* Exercise tasks *
1 – Can you sum up the pill mill report in two sentences?
2 – Echo the pill mill report word for word from "The indictment reflects" to "the indictment states.".

* Text block *

By Dale K. DuPont
MIAMI (Reuters) - State and federal agents cracked down on Tuesday on South Florida pill mills, dismantling what was described as the nation's largest criminal organization involved in illegally distributing painkillers.
Authorities charged 32 doctors, pain clinic owners and workers with illegally prescribing more than 20 million painkillers and reaping more than $40 million in profits from 2008 to early 2010.
The indictment reflects a "multi-pronged attack on those who contribute to illegal diversion of pharmaceutical drugs from the pill mills of Florida to the streets of communities across the United States," said Mark R. Trouville, special agent in charge for the Drug Enforcement Administration.
The clinics wrote prescriptions for large quantities of oxycodone, which authorities said were used by traffickers and addicts.
People "would often travel great distances, as far as one thousand miles or more, with complaints of alleged intractable pain," the indictment states.

* Data listing *

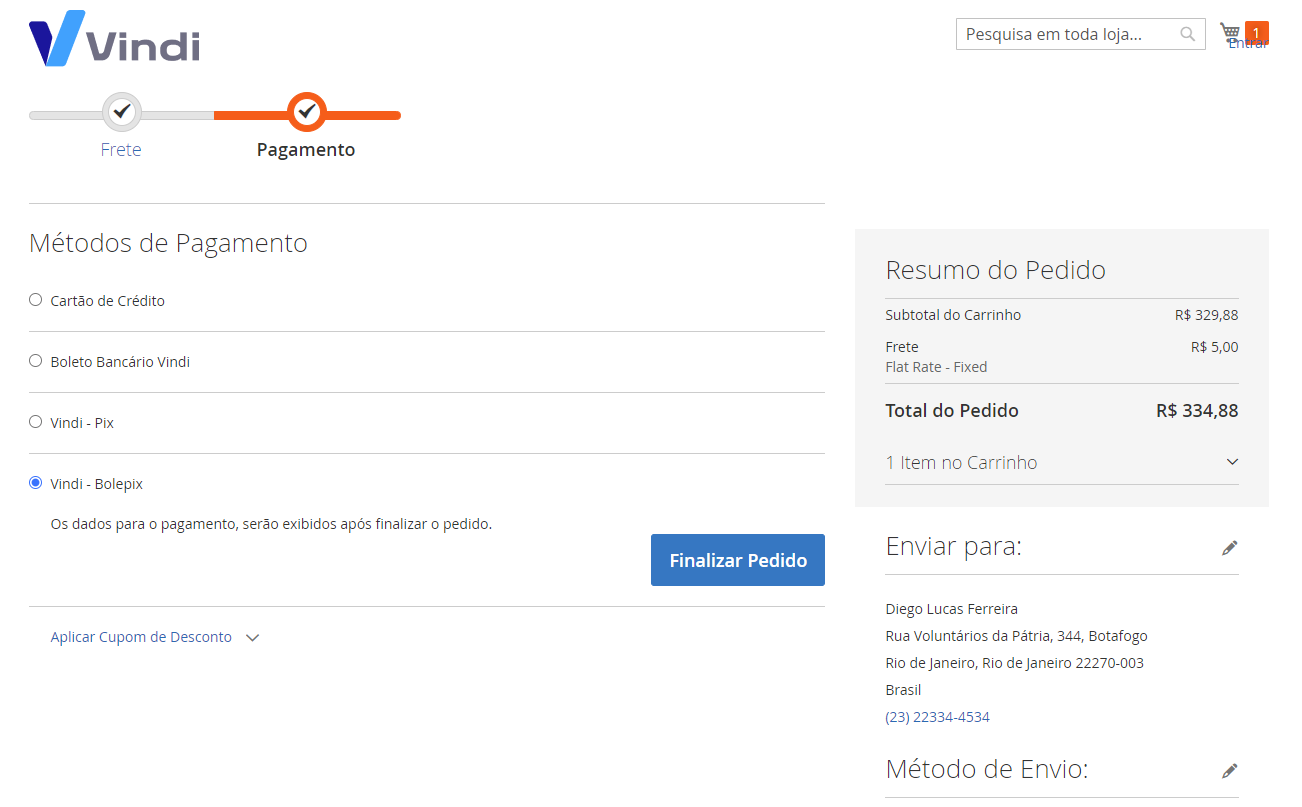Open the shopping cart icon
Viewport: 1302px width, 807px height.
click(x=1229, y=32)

---

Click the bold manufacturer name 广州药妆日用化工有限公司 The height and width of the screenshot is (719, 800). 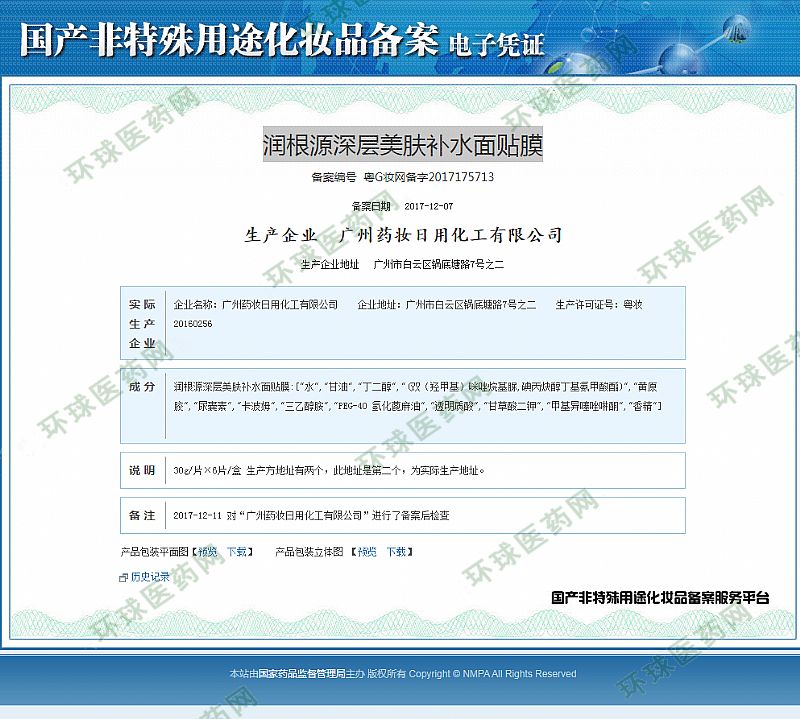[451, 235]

==

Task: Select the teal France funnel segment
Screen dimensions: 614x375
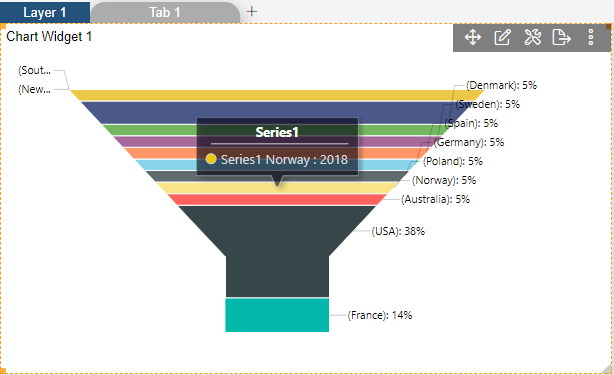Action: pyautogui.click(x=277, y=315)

* Per-task answers *
1 – On Tuesday, state and federal agents cracked down on South Florida pill mills, dismantling what was described as the nation's largest criminal organization involved in illegally distributing painkillers. Authorities charged 32 doctors, pain clinic owners and workers with illegally prescribing more than 20 million painkillers and reaping more than $40 million in profits from 2008 to early 2010.

2 –
The indictment reflects a "multi-pronged attack on those who contribute to illegal diversion of pharmaceutical drugs from the pill mills of Florida to the streets of communities across the United States," said Mark R. Trouville, special agent in charge for the Drug Enforcement Administration.
The clinics wrote prescriptions for large quantities of oxycodone, which authorities said were used by traffickers and addicts.
People "would often travel great distances, as far as one thousand miles or more, with complaints of alleged intractable pain," the indictment states.